The task:
Below are some records; reproduce every one of them exactly.
***** Data provided
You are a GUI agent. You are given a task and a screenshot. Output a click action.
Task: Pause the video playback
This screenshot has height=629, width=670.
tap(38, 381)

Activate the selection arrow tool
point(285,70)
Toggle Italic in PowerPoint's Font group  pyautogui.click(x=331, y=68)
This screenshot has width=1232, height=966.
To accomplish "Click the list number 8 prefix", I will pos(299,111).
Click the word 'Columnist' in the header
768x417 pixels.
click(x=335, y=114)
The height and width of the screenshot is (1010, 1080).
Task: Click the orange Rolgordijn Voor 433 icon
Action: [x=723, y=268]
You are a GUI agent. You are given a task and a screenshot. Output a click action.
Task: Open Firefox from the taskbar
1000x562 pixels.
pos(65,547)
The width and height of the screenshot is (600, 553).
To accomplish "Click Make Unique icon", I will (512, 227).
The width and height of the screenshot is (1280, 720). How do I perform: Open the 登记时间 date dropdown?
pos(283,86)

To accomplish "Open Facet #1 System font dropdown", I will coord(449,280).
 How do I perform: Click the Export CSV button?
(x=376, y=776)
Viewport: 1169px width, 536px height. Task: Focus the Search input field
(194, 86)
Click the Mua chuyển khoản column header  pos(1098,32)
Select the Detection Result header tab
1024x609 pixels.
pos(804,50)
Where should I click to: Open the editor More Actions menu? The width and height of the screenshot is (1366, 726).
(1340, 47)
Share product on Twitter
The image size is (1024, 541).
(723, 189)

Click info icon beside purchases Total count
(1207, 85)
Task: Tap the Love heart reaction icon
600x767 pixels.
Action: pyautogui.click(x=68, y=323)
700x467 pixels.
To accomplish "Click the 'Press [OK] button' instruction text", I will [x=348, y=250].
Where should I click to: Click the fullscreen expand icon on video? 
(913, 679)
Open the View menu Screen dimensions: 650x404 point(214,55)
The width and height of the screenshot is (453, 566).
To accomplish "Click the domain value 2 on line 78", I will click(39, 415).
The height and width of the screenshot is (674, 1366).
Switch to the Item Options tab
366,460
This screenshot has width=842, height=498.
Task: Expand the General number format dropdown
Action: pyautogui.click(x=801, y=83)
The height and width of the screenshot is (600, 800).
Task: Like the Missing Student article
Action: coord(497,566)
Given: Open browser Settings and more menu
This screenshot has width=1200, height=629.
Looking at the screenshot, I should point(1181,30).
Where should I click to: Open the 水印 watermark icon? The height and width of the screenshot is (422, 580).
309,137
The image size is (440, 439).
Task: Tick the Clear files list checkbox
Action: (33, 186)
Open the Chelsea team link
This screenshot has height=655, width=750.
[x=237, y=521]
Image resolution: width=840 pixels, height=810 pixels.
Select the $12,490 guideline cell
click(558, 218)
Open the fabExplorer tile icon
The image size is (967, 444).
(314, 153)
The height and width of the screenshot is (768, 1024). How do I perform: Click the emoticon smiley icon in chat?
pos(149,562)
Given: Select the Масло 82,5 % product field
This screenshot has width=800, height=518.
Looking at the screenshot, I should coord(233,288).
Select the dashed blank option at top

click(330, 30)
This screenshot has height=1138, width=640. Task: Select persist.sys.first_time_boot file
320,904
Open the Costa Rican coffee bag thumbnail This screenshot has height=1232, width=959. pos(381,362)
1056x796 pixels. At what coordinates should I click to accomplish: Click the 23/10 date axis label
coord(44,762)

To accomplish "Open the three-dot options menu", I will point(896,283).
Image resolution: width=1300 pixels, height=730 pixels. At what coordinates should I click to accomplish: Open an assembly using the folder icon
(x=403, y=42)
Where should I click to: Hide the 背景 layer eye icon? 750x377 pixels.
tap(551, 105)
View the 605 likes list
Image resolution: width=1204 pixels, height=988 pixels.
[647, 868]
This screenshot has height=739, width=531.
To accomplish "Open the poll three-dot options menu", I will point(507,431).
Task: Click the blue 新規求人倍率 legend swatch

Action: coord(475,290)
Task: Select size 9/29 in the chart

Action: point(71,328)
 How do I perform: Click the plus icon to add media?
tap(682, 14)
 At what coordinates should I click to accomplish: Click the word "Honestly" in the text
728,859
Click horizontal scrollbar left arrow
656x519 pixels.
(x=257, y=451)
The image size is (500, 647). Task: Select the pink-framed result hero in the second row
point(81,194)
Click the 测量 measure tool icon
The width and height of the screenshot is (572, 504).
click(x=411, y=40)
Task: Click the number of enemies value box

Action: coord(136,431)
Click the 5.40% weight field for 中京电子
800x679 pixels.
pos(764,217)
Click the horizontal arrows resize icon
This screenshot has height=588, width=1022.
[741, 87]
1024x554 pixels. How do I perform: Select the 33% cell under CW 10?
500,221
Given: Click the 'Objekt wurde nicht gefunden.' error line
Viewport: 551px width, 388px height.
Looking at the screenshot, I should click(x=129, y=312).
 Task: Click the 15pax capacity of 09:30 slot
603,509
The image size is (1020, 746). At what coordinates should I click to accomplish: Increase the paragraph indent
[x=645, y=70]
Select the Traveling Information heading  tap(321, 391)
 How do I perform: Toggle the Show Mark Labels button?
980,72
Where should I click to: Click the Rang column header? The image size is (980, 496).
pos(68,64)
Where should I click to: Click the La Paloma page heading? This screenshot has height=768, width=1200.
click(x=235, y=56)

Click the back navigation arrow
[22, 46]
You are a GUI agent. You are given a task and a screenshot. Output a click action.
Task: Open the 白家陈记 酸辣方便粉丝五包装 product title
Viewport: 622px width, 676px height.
**********
Response below:
You are a GUI agent. You are given a task and a screenshot. Output a click action.
Task: Pause the video playback
This screenshot has height=629, width=670.
tap(38, 381)

Activate the selection arrow tool
point(285,70)
Toggle Italic in PowerPoint's Font group  pyautogui.click(x=331, y=68)
This screenshot has width=1232, height=966.
To accomplish "Click the list number 8 prefix", I will pos(299,111).
Click the word 'Columnist' in the header
768x417 pixels.
click(x=335, y=114)
The height and width of the screenshot is (1010, 1080).
Task: Click the orange Rolgordijn Voor 433 icon
Action: [x=723, y=268]
You are a GUI agent. You are given a task and a screenshot. Output a click action.
Task: Open Firefox from the taskbar
1000x562 pixels.
pos(65,547)
The width and height of the screenshot is (600, 553).
To accomplish "Click Make Unique icon", I will (512, 227).
The width and height of the screenshot is (1280, 720). How do I perform: Open the 登记时间 date dropdown?
pos(283,86)

To accomplish "Open Facet #1 System font dropdown", I will coord(449,280).
 How do I perform: Click the Export CSV button?
(x=376, y=776)
Viewport: 1169px width, 536px height. Task: Focus the Search input field
(194, 86)
Click the Mua chuyển khoản column header  pos(1098,32)
Select the Detection Result header tab
1024x609 pixels.
pos(804,50)
Where should I click to: Open the editor More Actions menu? The width and height of the screenshot is (1366, 726).
(1340, 47)
Share product on Twitter
The image size is (1024, 541).
(723, 189)

Click info icon beside purchases Total count
(1207, 85)
Task: Tap the Love heart reaction icon
600x767 pixels.
Action: pyautogui.click(x=68, y=323)
700x467 pixels.
To accomplish "Click the 'Press [OK] button' instruction text", I will [x=348, y=250].
Where should I click to: Click the fullscreen expand icon on video? 
(913, 679)
Open the View menu Screen dimensions: 650x404 point(214,55)
The width and height of the screenshot is (453, 566).
To accomplish "Click the domain value 2 on line 78", I will click(39, 415).
The height and width of the screenshot is (674, 1366).
Switch to the Item Options tab
366,460
This screenshot has width=842, height=498.
Task: Expand the General number format dropdown
Action: pyautogui.click(x=801, y=83)
The height and width of the screenshot is (600, 800).
Task: Like the Missing Student article
Action: coord(497,566)
Given: Open browser Settings and more menu
This screenshot has width=1200, height=629.
Looking at the screenshot, I should point(1181,30).
Where should I click to: Open the 水印 watermark icon? The height and width of the screenshot is (422, 580).
309,137
The image size is (440, 439).
Task: Tick the Clear files list checkbox
Action: (33, 186)
Open the Chelsea team link
This screenshot has height=655, width=750.
[x=237, y=521]
Image resolution: width=840 pixels, height=810 pixels.
Select the $12,490 guideline cell
click(558, 218)
Open the fabExplorer tile icon
The image size is (967, 444).
(314, 153)
The height and width of the screenshot is (768, 1024). How do I perform: Click the emoticon smiley icon in chat?
pos(149,562)
Given: Select the Масло 82,5 % product field
This screenshot has width=800, height=518.
Looking at the screenshot, I should coord(233,288).
Select the dashed blank option at top

click(330, 30)
This screenshot has height=1138, width=640. Task: Select persist.sys.first_time_boot file
320,904
Open the Costa Rican coffee bag thumbnail This screenshot has height=1232, width=959. pos(381,362)
1056x796 pixels. At what coordinates should I click to accomplish: Click the 23/10 date axis label
coord(44,762)

To accomplish "Open the three-dot options menu", I will point(896,283).
Image resolution: width=1300 pixels, height=730 pixels. At what coordinates should I click to accomplish: Open an assembly using the folder icon
(x=403, y=42)
Where should I click to: Hide the 背景 layer eye icon? 750x377 pixels.
tap(551, 105)
View the 605 likes list
Image resolution: width=1204 pixels, height=988 pixels.
[647, 868]
This screenshot has height=739, width=531.
To accomplish "Open the poll three-dot options menu", I will point(507,431).
Task: Click the blue 新規求人倍率 legend swatch

Action: coord(475,290)
Task: Select size 9/29 in the chart

Action: point(71,328)
 How do I perform: Click the plus icon to add media?
tap(682, 14)
 At what coordinates should I click to accomplish: Click the word "Honestly" in the text
728,859
Click horizontal scrollbar left arrow
656x519 pixels.
(x=257, y=451)
The image size is (500, 647). Task: Select the pink-framed result hero in the second row
point(81,194)
Click the 测量 measure tool icon
The width and height of the screenshot is (572, 504).
click(x=411, y=40)
Task: Click the number of enemies value box

Action: coord(136,431)
Click the 5.40% weight field for 中京电子
800x679 pixels.
pos(764,217)
Click the horizontal arrows resize icon
This screenshot has height=588, width=1022.
[741, 87]
1024x554 pixels. How do I perform: Select the 33% cell under CW 10?
500,221
Given: Click the 'Objekt wurde nicht gefunden.' error line
Viewport: 551px width, 388px height.
Looking at the screenshot, I should click(x=129, y=312).
 Task: Click the 15pax capacity of 09:30 slot
603,509
The image size is (1020, 746). At what coordinates should I click to accomplish: Increase the paragraph indent
[x=645, y=70]
Select the Traveling Information heading  tap(321, 391)
 How do I perform: Toggle the Show Mark Labels button?
980,72
Where should I click to: Click the Rang column header? The image size is (980, 496).
pos(68,64)
Where should I click to: Click the La Paloma page heading? This screenshot has height=768, width=1200.
click(x=235, y=56)

Click the back navigation arrow
[22, 46]
You are a GUI agent. You are given a task and a screenshot. Output a click action.
Task: Open the 白家陈记 酸辣方便粉丝五包装 product title
Viewport: 622px width, 676px height.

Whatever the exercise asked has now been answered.